Even the absence of malice standard can be met if you knew it was untrue or if you published with reckless indifference to whether it was true or not.
Given that there was a 20 minute video, available when they printed, that showed Phillips to be a liar, and they either didn't bother watching that or did watch it and then reported the lie anyway, they do in fact have legal malice here.
That's why this judge claimed, bizarrely, that it was an "opinion." The Washington Post loses, slam-dunk, on any defamation charge.
So the only possibility to vindicate the Washington Post is to claim the statement is not even capable of being defamatory, because it was mere opinion.
Now, here's the Fact/Opinion distinction: A fact is either true or not true. It can be proven true or false.
An opinion is, well, pure opinion. It's like if I call you ugly -- well, there's no way to say you're definitely not ugly. Even if 90% of the public said that you were in the to 10% of good-looking people, I could find that your features just didn't appeal to me and say you're ugly, and you can't sue me for that.
This is the important thing: You cannot just say "Well it's my opinion that you cheat on your wife" and then claim "it was just an opinion" in court.
Because your opinion made a statement about a fact that could be true or could be false, and you said it was true. True, you added in "In my opinion," but if all it took to be immune to lawsuit was to say "in my opinion," then we'd have no defamation law at all.
Let's face it, any contested fact could be said to just be an opinion.
If I say someone is an idiot, that's just an opinion. Maybe he's an idiot by my standard.
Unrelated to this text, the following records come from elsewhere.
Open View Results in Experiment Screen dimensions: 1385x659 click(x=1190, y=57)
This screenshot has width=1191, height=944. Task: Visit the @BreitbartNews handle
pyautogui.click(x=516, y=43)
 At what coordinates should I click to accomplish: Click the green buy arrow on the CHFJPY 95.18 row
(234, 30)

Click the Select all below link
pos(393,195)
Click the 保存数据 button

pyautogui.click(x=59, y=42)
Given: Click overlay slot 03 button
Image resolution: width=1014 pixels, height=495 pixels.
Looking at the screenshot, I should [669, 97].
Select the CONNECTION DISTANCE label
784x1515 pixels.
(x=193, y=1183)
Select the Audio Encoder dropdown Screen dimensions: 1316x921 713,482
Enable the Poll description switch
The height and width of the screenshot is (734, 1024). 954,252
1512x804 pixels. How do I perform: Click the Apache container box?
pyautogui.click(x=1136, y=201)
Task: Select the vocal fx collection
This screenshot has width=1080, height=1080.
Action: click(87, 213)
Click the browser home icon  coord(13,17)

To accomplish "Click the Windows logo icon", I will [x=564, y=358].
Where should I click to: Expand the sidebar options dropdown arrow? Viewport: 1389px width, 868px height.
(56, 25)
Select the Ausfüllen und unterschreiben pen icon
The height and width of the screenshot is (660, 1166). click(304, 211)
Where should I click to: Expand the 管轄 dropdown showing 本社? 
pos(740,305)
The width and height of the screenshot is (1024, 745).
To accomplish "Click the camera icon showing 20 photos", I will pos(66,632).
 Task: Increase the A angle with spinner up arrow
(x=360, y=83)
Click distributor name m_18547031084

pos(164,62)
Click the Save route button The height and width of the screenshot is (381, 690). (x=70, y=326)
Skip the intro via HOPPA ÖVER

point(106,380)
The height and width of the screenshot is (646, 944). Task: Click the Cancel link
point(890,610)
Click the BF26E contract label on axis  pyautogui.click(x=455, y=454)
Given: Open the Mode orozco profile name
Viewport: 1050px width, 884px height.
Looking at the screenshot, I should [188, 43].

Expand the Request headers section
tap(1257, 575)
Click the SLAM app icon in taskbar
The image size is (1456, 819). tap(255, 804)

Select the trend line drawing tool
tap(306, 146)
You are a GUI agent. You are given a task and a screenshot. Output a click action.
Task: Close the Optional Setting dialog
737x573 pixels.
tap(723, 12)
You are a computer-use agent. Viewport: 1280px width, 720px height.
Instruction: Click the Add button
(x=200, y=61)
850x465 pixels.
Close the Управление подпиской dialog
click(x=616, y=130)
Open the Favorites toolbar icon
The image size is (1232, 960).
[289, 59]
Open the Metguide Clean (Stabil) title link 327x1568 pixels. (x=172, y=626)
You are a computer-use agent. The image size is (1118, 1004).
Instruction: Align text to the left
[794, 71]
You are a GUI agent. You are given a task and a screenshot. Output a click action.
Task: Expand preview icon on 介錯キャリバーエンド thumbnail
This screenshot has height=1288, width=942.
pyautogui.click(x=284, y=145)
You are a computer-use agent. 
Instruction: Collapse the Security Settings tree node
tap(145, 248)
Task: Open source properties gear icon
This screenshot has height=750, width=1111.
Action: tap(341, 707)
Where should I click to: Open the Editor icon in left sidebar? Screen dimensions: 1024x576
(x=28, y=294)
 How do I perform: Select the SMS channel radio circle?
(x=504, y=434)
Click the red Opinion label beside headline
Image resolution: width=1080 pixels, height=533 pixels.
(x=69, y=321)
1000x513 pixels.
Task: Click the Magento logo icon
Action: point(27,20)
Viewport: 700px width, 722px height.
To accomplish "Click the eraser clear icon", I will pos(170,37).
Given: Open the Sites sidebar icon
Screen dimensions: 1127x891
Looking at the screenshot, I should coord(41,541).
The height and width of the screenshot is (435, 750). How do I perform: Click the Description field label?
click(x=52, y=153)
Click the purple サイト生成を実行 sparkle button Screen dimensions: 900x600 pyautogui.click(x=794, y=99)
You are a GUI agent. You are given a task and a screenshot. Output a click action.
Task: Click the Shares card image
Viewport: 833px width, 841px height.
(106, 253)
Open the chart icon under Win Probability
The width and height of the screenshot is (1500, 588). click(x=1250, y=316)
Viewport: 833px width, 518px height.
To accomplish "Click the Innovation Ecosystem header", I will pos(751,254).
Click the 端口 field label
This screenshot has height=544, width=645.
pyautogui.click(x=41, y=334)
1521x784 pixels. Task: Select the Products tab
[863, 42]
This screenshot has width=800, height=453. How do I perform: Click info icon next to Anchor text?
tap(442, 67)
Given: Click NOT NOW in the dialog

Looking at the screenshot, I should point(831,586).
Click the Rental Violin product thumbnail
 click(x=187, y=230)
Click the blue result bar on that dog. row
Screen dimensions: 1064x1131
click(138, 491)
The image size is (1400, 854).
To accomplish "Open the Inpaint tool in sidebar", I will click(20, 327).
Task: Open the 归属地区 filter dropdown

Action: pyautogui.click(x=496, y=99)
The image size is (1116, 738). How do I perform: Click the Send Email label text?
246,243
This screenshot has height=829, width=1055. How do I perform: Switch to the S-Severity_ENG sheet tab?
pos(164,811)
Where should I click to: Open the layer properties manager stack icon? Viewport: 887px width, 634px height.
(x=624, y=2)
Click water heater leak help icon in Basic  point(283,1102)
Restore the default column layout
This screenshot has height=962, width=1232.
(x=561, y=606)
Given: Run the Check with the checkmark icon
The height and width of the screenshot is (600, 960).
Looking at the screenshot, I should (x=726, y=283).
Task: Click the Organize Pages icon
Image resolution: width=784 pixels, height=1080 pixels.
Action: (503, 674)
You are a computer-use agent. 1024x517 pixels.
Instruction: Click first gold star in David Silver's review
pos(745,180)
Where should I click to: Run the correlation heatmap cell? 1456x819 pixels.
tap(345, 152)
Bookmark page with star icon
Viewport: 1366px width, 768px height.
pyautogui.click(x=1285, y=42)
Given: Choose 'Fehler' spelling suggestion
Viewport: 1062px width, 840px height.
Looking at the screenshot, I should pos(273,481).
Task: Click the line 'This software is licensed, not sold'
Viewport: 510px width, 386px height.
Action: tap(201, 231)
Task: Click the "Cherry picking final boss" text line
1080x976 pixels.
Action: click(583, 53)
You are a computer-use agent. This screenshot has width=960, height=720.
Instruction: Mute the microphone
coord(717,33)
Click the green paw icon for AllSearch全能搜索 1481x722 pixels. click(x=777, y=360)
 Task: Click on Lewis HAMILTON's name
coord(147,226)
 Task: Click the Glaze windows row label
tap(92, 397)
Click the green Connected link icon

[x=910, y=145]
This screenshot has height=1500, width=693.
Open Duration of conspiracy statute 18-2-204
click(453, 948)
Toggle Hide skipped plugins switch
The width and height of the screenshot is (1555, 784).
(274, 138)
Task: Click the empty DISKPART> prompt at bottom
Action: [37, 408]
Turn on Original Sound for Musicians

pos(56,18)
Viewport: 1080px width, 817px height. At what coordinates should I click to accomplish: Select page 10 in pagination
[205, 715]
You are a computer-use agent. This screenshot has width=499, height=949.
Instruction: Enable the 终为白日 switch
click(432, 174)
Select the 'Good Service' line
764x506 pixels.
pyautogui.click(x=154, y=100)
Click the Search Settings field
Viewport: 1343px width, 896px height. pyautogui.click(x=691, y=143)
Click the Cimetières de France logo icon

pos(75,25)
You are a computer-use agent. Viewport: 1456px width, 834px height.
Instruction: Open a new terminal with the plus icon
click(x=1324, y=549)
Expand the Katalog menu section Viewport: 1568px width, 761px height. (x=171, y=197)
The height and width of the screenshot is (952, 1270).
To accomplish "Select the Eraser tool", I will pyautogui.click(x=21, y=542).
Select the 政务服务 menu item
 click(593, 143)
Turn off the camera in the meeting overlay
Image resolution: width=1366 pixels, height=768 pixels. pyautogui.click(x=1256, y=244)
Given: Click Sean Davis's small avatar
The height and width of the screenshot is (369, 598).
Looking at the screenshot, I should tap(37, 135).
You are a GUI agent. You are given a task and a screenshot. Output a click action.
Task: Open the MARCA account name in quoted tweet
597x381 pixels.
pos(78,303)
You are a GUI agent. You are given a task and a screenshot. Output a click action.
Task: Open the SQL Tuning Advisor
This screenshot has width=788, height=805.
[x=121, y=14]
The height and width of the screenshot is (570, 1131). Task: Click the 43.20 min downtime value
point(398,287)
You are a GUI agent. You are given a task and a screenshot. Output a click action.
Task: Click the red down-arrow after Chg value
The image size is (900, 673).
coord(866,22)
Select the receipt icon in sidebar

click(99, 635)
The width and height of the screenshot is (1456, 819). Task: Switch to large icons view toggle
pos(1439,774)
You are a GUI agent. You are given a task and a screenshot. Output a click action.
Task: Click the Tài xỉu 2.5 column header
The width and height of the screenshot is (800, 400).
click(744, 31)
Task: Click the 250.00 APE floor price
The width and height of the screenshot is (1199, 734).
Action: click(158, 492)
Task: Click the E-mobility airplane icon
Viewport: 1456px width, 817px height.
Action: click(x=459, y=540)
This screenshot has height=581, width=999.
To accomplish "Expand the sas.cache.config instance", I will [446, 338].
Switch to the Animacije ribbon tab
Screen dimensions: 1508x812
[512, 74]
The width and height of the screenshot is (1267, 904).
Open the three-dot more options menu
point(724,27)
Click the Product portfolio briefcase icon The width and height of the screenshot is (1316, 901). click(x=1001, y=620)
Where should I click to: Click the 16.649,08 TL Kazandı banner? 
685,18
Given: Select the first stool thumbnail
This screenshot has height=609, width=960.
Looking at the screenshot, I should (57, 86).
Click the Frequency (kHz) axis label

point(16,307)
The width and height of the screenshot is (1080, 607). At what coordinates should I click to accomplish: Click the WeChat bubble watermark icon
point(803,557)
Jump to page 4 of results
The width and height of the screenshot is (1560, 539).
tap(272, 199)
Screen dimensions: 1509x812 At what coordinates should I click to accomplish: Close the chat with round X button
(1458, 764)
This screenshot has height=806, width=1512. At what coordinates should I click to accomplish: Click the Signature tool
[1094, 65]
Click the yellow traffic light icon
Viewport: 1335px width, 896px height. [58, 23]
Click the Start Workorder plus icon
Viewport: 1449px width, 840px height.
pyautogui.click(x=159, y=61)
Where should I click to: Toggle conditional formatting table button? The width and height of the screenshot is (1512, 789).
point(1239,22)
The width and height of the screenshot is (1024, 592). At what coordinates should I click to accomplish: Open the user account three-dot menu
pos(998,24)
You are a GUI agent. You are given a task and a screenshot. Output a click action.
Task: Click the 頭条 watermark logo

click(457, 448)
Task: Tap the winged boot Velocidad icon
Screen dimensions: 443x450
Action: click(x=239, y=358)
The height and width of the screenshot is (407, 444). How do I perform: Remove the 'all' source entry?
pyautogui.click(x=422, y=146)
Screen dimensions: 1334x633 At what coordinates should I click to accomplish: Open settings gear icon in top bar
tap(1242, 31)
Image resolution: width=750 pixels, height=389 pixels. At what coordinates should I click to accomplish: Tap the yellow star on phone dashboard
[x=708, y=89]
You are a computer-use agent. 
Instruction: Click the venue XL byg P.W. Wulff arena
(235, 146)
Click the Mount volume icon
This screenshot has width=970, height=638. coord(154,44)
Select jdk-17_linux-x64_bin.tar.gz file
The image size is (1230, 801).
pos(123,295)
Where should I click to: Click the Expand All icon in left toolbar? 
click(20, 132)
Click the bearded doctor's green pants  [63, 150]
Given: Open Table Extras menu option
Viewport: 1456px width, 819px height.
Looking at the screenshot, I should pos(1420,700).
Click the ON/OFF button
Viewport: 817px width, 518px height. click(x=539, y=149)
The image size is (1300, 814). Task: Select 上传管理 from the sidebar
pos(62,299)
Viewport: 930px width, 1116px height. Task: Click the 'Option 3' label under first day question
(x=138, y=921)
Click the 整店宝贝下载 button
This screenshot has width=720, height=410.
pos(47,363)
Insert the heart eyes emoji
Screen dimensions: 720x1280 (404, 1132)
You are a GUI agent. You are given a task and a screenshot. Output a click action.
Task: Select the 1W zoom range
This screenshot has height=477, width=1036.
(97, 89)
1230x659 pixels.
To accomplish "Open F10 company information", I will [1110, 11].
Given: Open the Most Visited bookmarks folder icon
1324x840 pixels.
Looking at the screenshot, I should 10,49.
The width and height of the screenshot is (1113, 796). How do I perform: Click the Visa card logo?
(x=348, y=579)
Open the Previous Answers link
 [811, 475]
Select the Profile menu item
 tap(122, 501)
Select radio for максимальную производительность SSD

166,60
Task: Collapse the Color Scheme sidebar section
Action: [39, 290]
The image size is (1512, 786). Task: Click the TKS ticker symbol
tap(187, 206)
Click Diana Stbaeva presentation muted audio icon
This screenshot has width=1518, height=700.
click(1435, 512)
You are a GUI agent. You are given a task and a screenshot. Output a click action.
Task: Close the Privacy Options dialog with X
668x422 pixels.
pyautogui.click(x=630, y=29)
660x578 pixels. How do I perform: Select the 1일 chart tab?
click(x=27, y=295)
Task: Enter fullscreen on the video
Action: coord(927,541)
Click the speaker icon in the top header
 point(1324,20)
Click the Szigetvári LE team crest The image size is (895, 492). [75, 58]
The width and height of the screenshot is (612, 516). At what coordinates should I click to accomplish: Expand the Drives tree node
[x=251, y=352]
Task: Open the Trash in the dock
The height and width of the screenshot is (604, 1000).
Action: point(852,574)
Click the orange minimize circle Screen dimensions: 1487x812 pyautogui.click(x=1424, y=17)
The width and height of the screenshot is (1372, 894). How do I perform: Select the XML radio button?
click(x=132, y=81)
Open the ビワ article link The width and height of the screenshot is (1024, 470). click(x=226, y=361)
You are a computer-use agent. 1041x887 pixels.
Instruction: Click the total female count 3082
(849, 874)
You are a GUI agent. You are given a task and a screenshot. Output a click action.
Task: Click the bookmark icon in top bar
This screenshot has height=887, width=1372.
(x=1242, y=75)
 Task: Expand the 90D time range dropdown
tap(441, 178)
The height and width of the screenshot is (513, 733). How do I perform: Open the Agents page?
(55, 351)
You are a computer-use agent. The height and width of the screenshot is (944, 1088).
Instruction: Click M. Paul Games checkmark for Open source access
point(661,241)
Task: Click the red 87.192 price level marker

But if I say, "It's my opinion that he's an idiot because he failed his bar exam," well, that first part is opinion, but the second part is a factual claim -- even if the word "opinion" is in the sentence there, somewhere.
Now, in this case, Phillips lied. He said Sandmann blocked his forward movement and taunted him.
These are factual claims. He cannot escape liability for these factual misrepresentations just by saying, "Well, that's my opinion."
Otherwise I could just say "You cheat on your wife and beat your kids" -- factual statements, again -- and then, when hailed into court, I could just say, "Well that's my opinion."
And the judge says, Case dismissed.
Is that how it works? No, of course not. Again, if that's how it worked, there would be no claim of defamation at all, ever, anywhere.
Now, the Washington Post published this false claim of fact without checking its veracity. They are liable for it, then. If a newspaper publishes me saying of you, "You cheat on your wife and you beat your kids," the newspaper cannot evade responsbility for publishing the defamation just by saying, "Well, in the opinion of Ace, that's what we thought."
If it worked this way, again, there'd never be defamation.
But the judge is determined to dismiss the suit -- so he takes a black-letter statement of fact , which can either be proven true or false, and simply says, without any argument supporting his position, "It's opinion and therefore not libelous. Case dismissed."
But Sandmann did not block the Indian -- the Indian marched right into his face.
Sandmann did not "taunt" the Indian -- the Indian banged a drum in his face, taunting Sandmann.
The Indian made false, defamatory claims of fact, not opinion, and the Washington Post published these false, defamatory claims of fact, either knowing they were false or having been recklessly indifferent to their truth or falsity,
When you refuse to just watch a TWENTY MINUTE VIDEO before defaming a child -- what could define "reckless indifference to truth or falsity" than that?
This is black-letter law -- by which I mean, the sections written in BIG BLACK LETTERS to let you know that these are foundational points of the law upon which all other law is based.
And this judge just threw black-letter law out the window,
Because this was a contest between a leftwing billion-dollar corporation and a little conservative kid from an unfashionable little town, and it doesn't matter what the law says -- the real law is that leftists win, always and forever.